Trust me on this; I'm a scientist. The backlash against the dreaded Q-word is problematic at best: when you complain about weirdos in movies you must surely then be espousing that which it counter-programs: normative films where Matthew McConaughey and Kate Hudson are the heroic role models of romance and the weirdos are relegated to the roles of best friends who are unable to couple in Hollywood's romantic schema because they're so undesirable.

Not to say that the Q-word is a flawless option, either. Too often is it used as window-dressing to cover up bad writing or half-baked characters. Little Miss Sunshine's Steve Carrell is a suicidal gay Proust scholar, but he could just as easily be a dyslexic particle accelerator technician or a piƱata fetishist. Gigantic's Paul Dano wants to adopt a baby from China because otherwise he'd just be a mattress salesman who has sex with Zooey Deschanel -- which would put it in a completely different genre. Away We Go is a better example of the trend: the excessively contrived weirdness is only occasionally slathered on, and even then it's all to benefit the main characters' survey depicting the possibilities of how their budding family can turn out.

There's an important moment within Paper Heart in which Charlyne Yi and her pseudo-fictional director Nick (played by Jake M. Johnson) tell Michael Cera that they're shooting a documentary. He asks if it's going to be quirky.

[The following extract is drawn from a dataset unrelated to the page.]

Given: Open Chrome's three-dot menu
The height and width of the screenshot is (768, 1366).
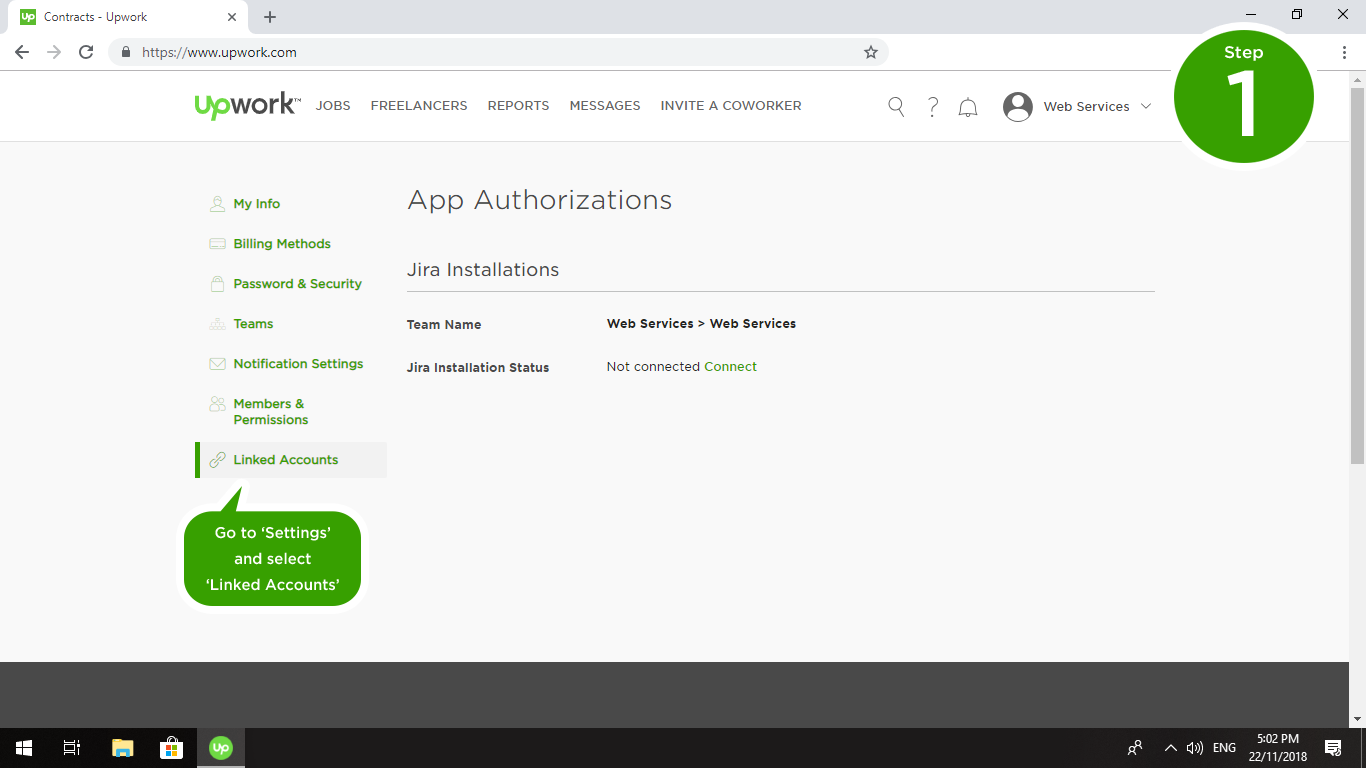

It's a very meta moment, but also an important one to frame the film, as Yi, from what I can tell from her general demeanor and brief appearance in Knocked Up, is a character of self-consciousness, easily getting embarrassed and breaking out into blushing giggles. That line is an extension of that self-consciousness; an attempt to curb the criticism that the film's most likely going to get before anyone gets to say it.

However, I wouldn't describe Paper Heart using the Q-word, as its connotation involves being distractingly contrived and Charlyne Yi puts herself at the front of her film, appearing in both the documentary and mockumentary scenes as herself. There's also a natural awkwardness to Yi and Cera's coupling that Q-word comedies often lack. The mundane documentary mise-en-scene and the seemingly improvised conversation between the two actors gives it a feel more akin to a mumblecore movie than to Juno. They're both "weird," but they still feel like people.

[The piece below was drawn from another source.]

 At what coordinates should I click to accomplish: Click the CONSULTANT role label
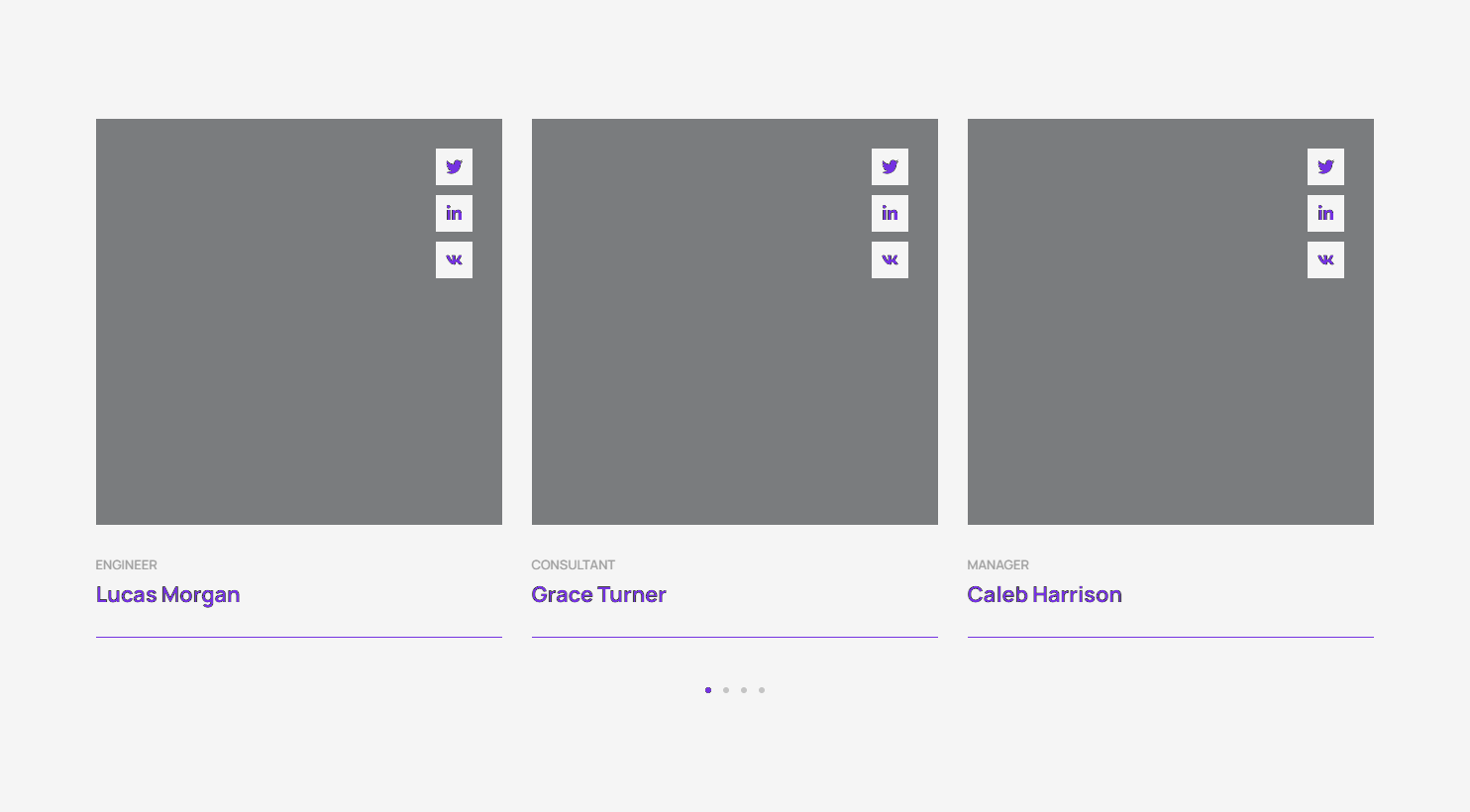573,564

It also helps that their coupling isn't the sole focus of the movie. Rather, that storyline runs parallel to the documentary scenes in which Yi interviews a variety of people in different stages of love: the couple that have been married for decades, the lovesick divorcee, the engaged high school sweethearts and so on. Yi's intent as a nonbeliever is to explore something as unquantifiable and amorphous as love and prove its existence. These segments range from silly to heartwarming to hilarious, as when Yi interviews a group of kindergartners of various coherence.

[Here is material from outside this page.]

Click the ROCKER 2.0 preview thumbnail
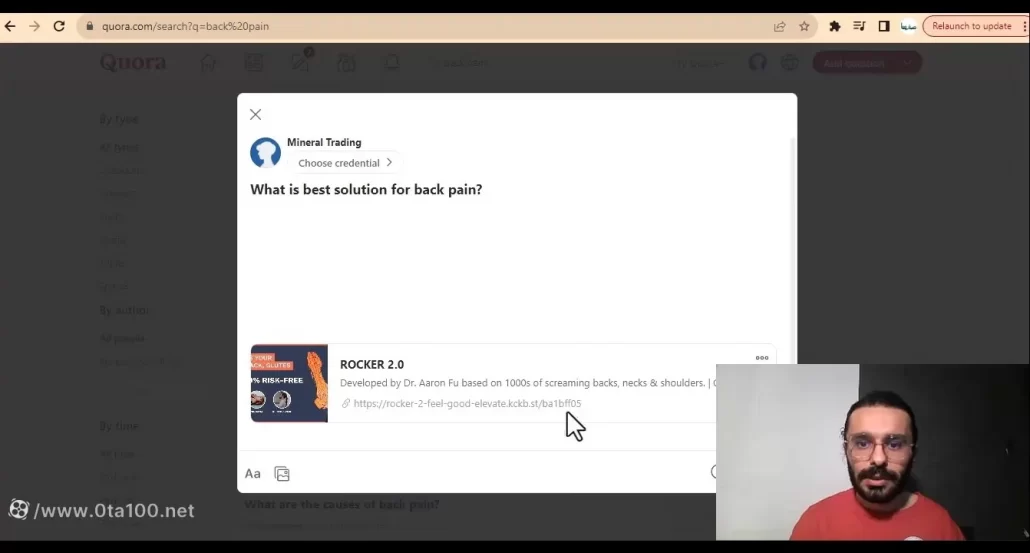This screenshot has height=553, width=1030. click(289, 383)
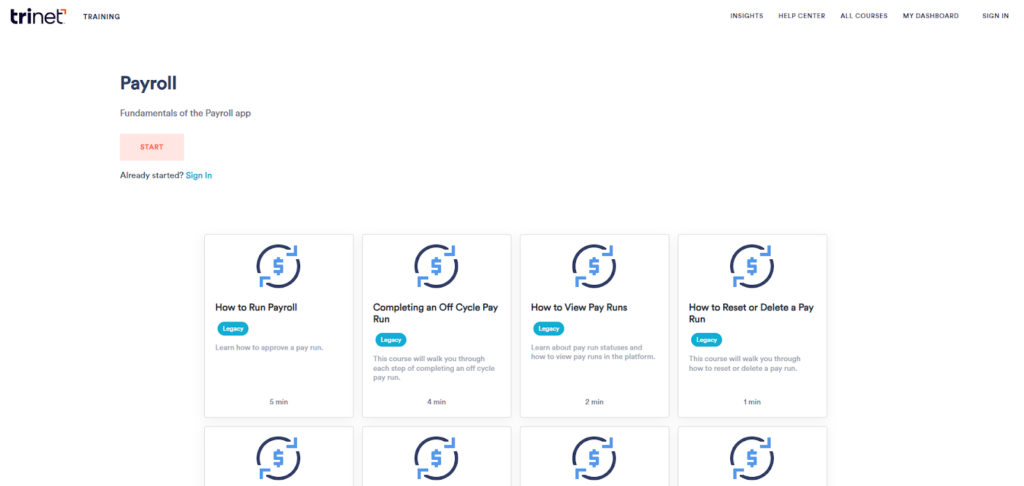The image size is (1024, 486).
Task: Open All Courses in the navigation
Action: point(863,16)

The most contrived element, the Gondryesque puppet scenes, are used sparingly, often to depict the extended anecdotes by the documentary subjects that need visual aid and show off the film's shoestring cuteness that's as hard to reject in its unpretentiousness. We literally see the strings moving around the puppets just as we see the camera crew shooting the documentary -- another bit of charming self-consciousness. Paper Heart is, then, a sweet little film made by weird people who know they're weird as opposed to a weird film made by normal people who think they're clever. It's never uproariously funny, but it doesn't need to be. It has a heart to make up for it.